◆ **DATA SECTION**:
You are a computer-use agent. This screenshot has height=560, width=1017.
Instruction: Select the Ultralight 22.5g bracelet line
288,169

* * *

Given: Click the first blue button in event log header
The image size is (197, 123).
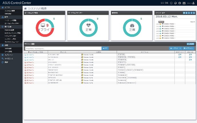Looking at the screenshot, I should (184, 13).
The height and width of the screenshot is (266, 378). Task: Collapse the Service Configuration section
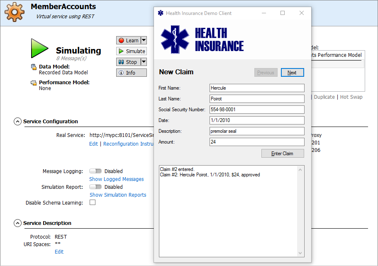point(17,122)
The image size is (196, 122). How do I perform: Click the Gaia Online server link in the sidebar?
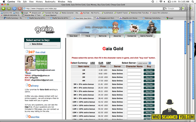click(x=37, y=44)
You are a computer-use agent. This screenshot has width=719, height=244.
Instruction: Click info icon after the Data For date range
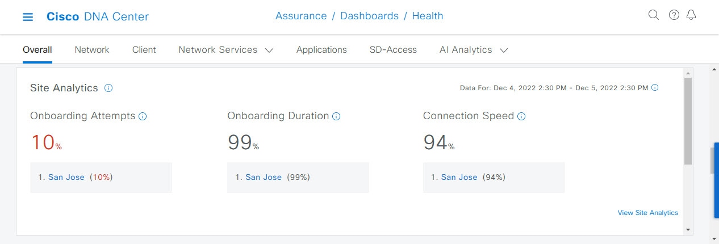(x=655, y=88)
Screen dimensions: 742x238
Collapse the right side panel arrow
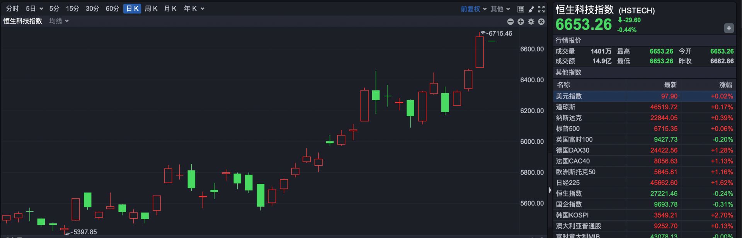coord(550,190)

...

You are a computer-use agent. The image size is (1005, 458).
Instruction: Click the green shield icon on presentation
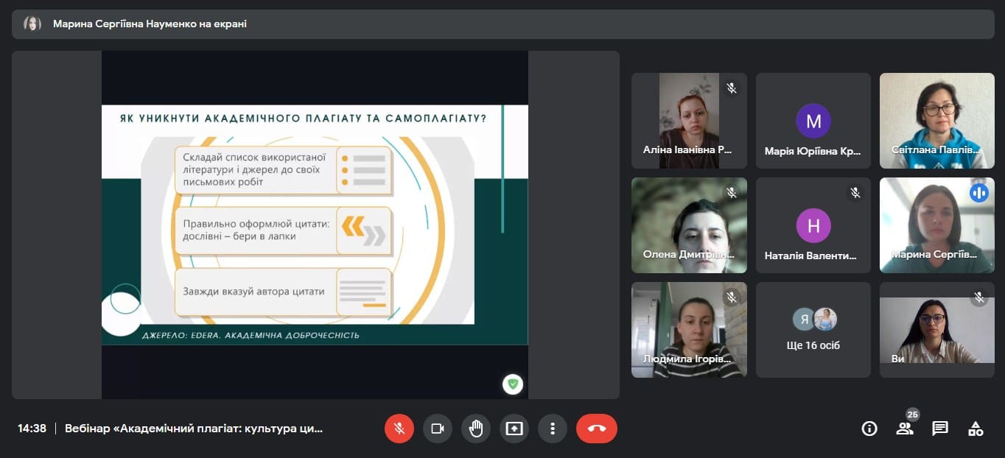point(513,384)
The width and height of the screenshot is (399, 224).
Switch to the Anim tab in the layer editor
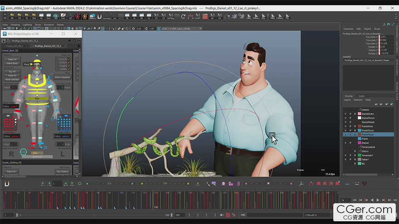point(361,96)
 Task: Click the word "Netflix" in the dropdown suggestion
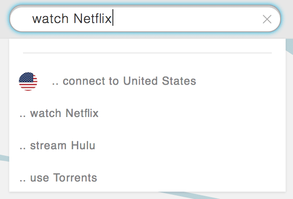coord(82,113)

◆ **WORK TO COMPLETE**:
Every line of the entries above that holds "This" should be copied out.

◆ **ANSWER TO THE EXERCISE**:
You are a computer-use agent. This screenshot has height=560, width=1017.
You are a computer-use agent. This screenshot has width=719, height=244.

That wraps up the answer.